# [Supplied data]
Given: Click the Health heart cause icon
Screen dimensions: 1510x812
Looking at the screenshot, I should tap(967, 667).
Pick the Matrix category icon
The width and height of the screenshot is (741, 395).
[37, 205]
--
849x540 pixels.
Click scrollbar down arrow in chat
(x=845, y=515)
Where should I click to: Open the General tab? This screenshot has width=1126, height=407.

# [Task goal]
Your answer should be the lines of the records that include the word "icon".

# [Final answer]
Given: Click the Health heart cause icon
Pick the Matrix category icon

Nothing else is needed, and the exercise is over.